Hey, kids! Now you can control the Nazi army in its fight to inherit the earth! Okay, so there may have been something slightly disturbing about having players “become” the army of the master race for a few hours, but all in all, Axis & Allies was a benign and even educational experience. Besides, it’s no more dangerous to your psyche than pretending to be a “mighty” medieval warrior having lusty dungeon adventures and saying “ye” all the time.
Set in the spring of 1942, Axis & Allies gave from two to five players control of the five major powers of World War II: Germany, Japan, Great Britain, the U.S.A. and the U.S.S.R. With a detailed map and literally hundreds of game pieces—including small molded plastic tanks, infantry, fighter planes, bombers, freighters, carriers, subs and battleships—this was one of those games it took an hour to set up before you even started playing. But the long process was paid off with… well, another long process. What, you thought it was easy commanding the land, sea and air forces of five military superpowers?

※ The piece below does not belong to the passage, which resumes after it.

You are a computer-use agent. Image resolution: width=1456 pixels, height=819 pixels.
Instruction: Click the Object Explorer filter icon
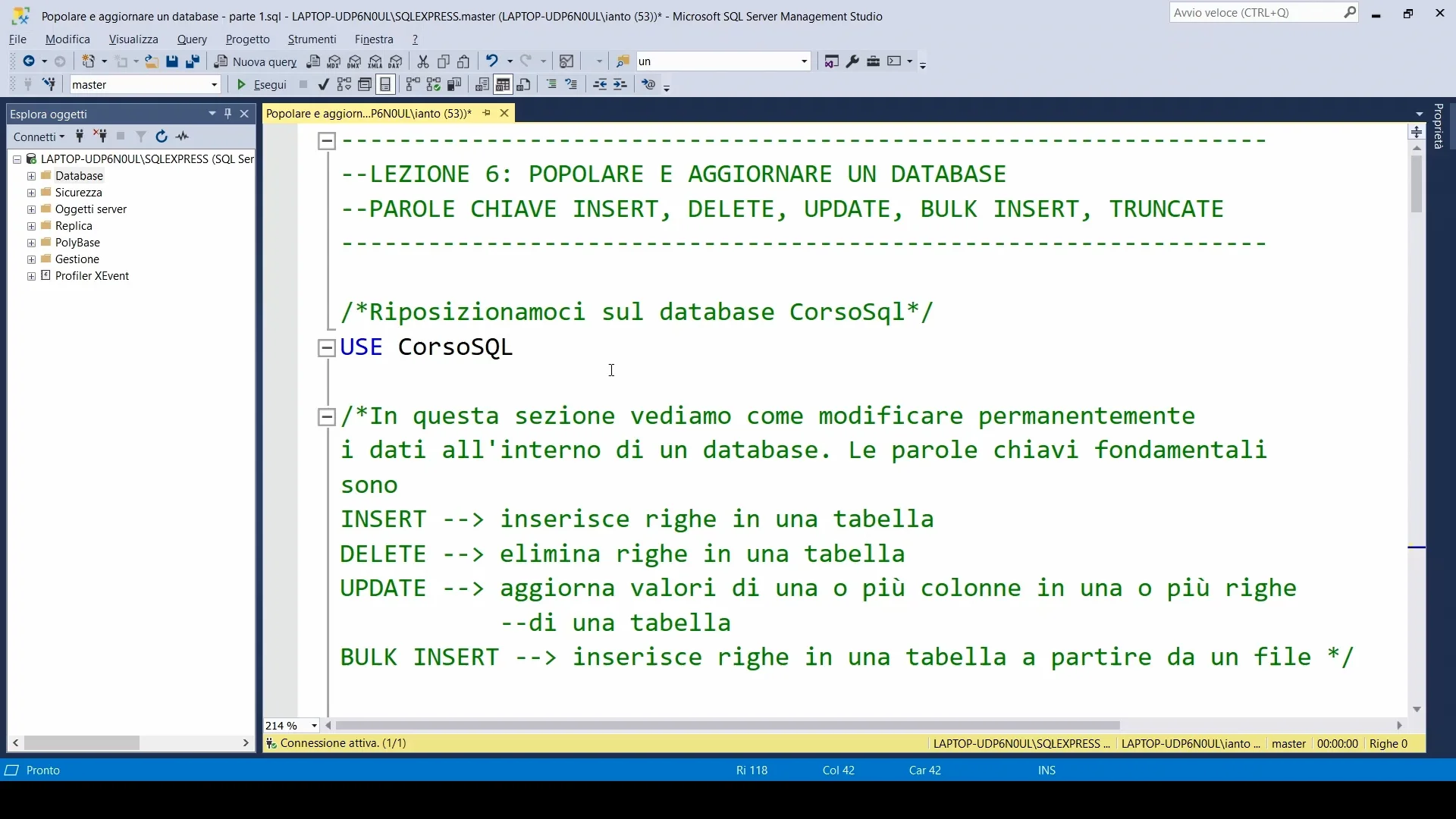[x=141, y=136]
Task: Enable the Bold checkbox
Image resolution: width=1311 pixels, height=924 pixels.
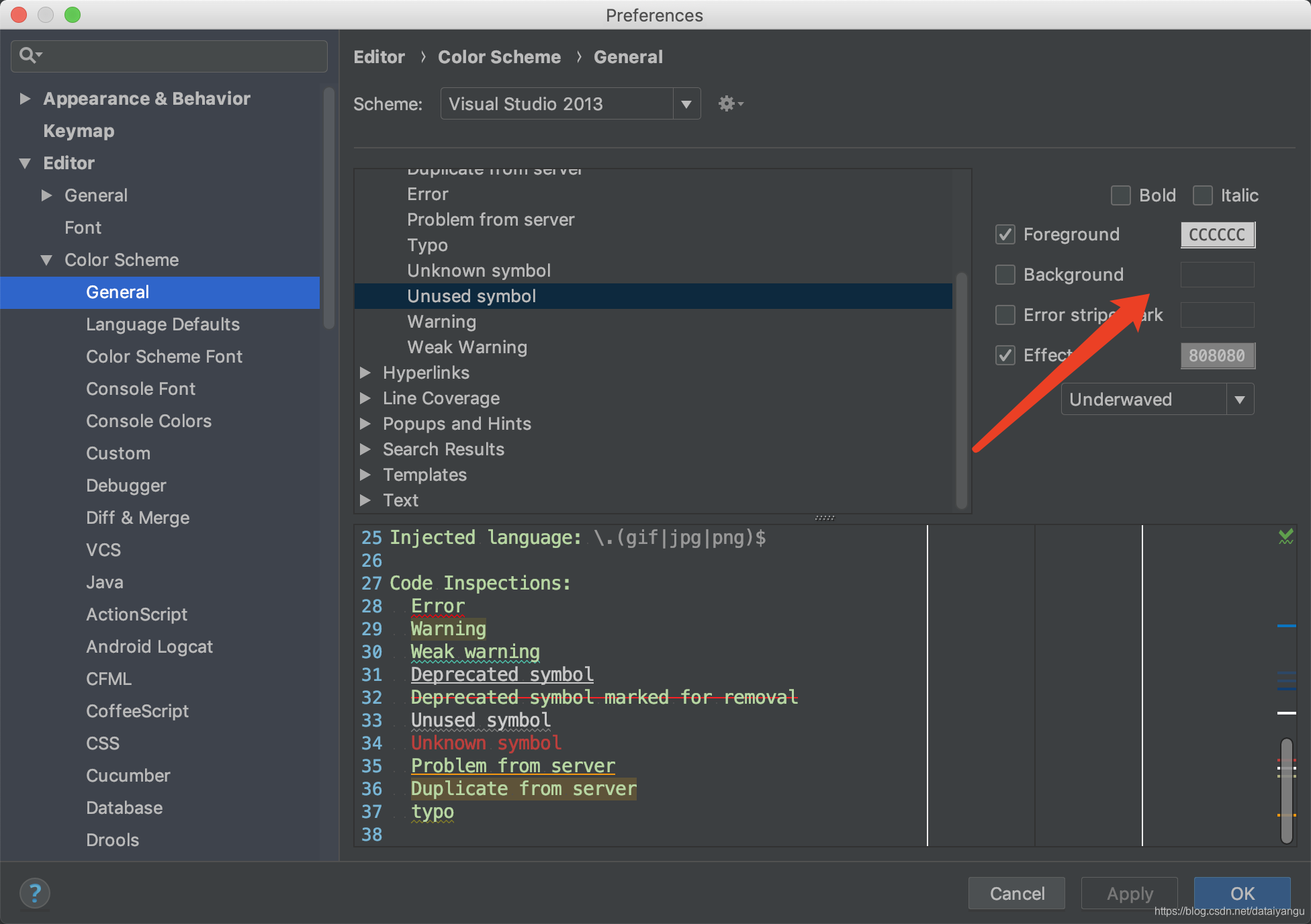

In addition to directing the placement and strength of military units, players had to guide the economic and technological aspects of the war, building factories for additional firepower and researching new weapons like long-range rockets. True-life war factors played into the game as well: The U.S.S.R. was loaded with infantry, ready for a long, ugly battle on the motherland. Germany and Japan had the early advantage of a huge army and quick strikes, but the Allies had the means to win a sustained war (if they survived that long).
Battles were carried out with a handful of dice, and the fighting took place, literally, all over the world. If it sounded a bit overwhelming at first, it was, but nobody said war was easy. Milton Bradley’s helpful instruction charts and visual aids made the learning curve a bit simpler, but the game was still complex enough to spark many a late-night strategic discussion and several homemade global domination plans.
Axis & Allies was the first of several “Gamemaster” strategy board games from Milton Bradley. Fortress America, Broadsides and Boarding Parties, Samurai Swords and Conquest of the Empire arrived in its wake, but Axis & Allies remained the standard bearer. A CD-ROM version eventually followed, as did the board game follow-up Axis & Allies Europe (focusing on the continent, plus the Middle East and North Africa), and several manufacturers began developing new pieces and rules for unauthorized variations. Axis & Allies remains a favorite of die-hard strategy board gamers, giving all the brain challenges of staging a major war without all the pressure of holding the weight of the free world in the balance.